Воспроизведите строки данных без изменений: начните со строки, содержащей «Open the Materials tab», и закончите строкой, содержащей «Click the refresh», включая обе.
-------- Входные данные
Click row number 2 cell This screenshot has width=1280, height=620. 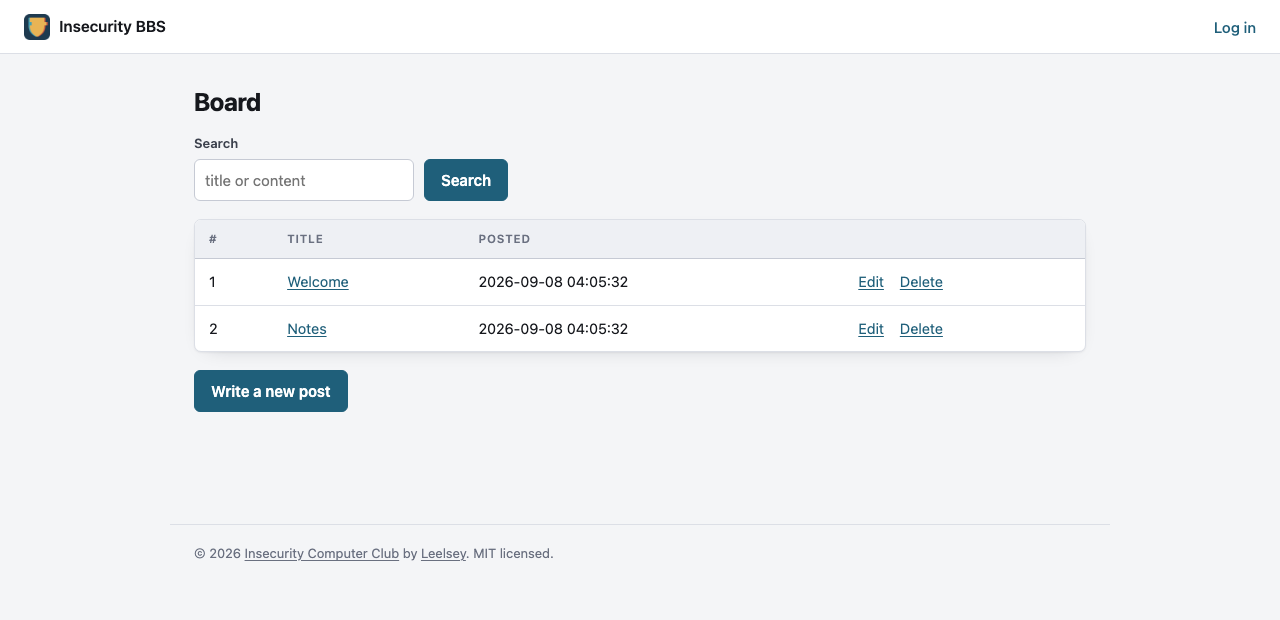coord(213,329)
----------------
-------- Входные данные
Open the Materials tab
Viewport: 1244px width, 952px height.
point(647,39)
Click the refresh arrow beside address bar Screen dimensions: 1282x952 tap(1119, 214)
----------------
-------- Входные данные
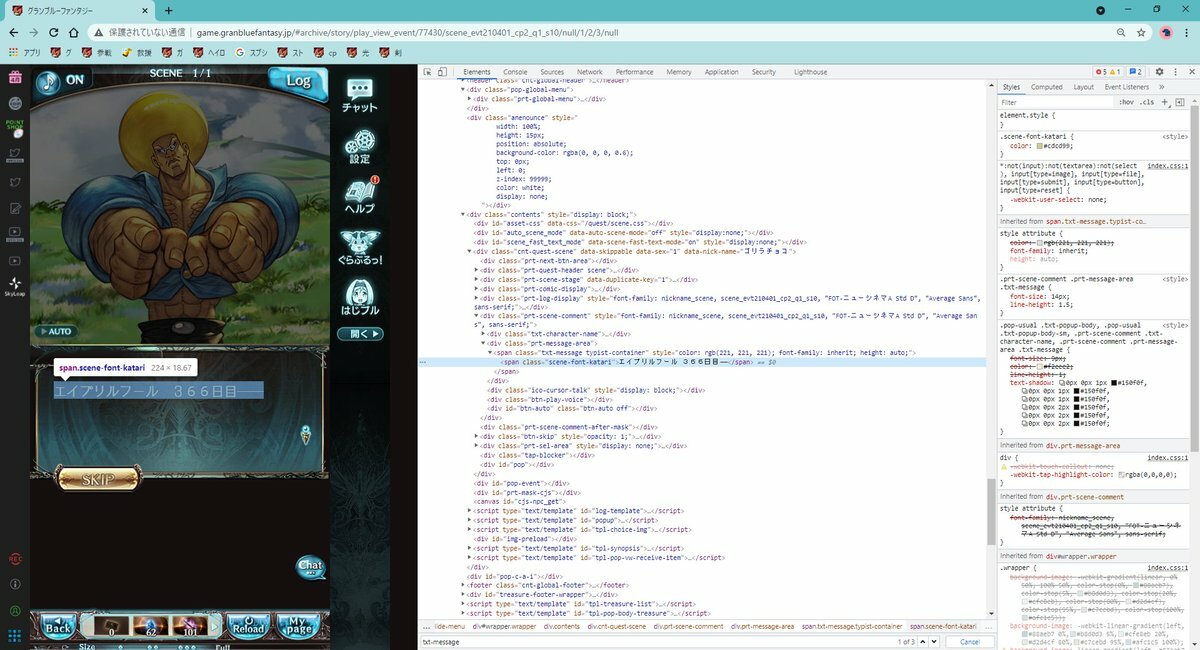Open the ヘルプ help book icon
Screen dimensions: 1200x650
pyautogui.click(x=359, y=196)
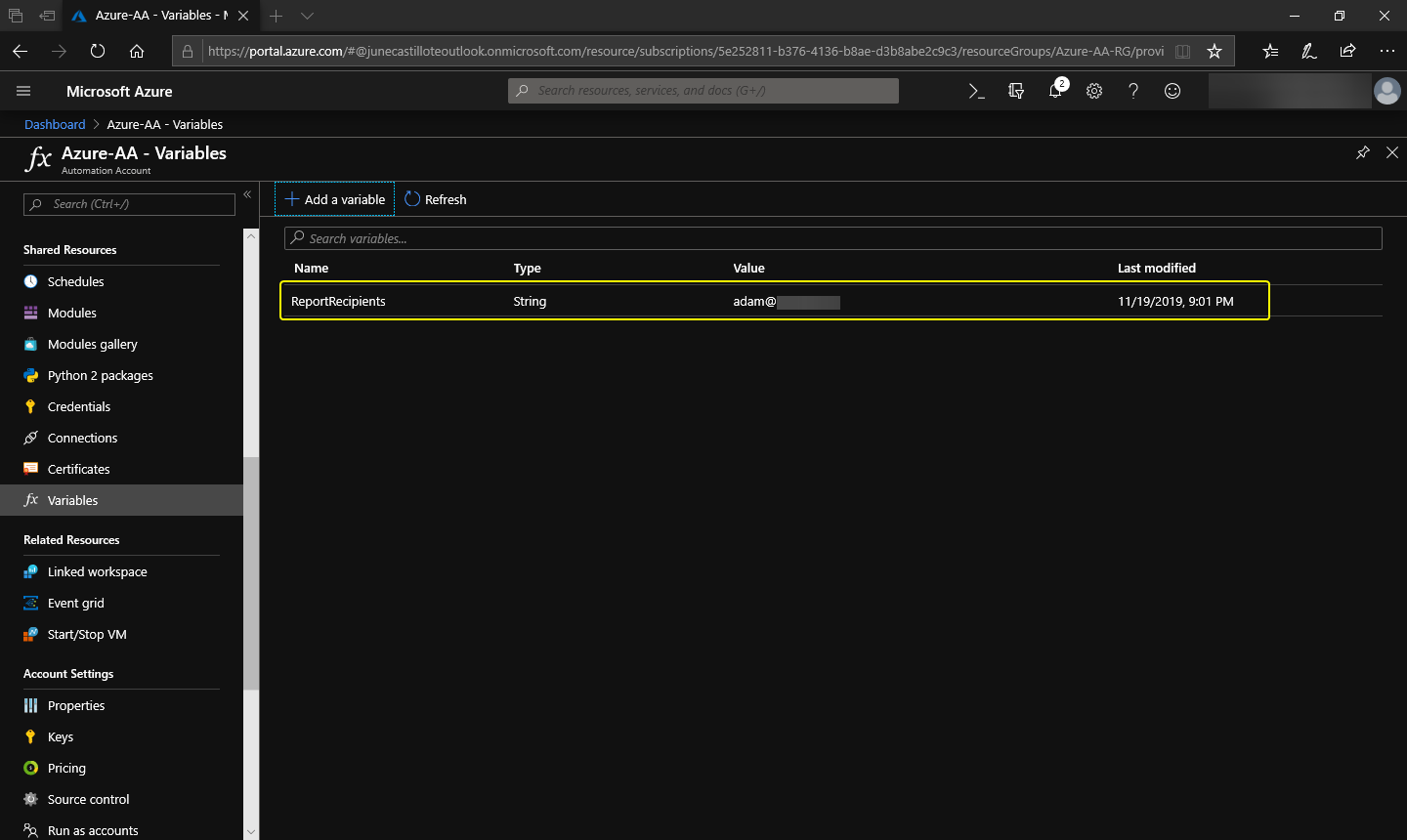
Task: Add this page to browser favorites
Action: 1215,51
----------------
Готовый результат:
Open the Materials tab
Viewport: 1244px width, 952px height.
point(647,39)
Click the refresh arrow beside address bar Screen dimensions: 1282x952 tap(1119, 214)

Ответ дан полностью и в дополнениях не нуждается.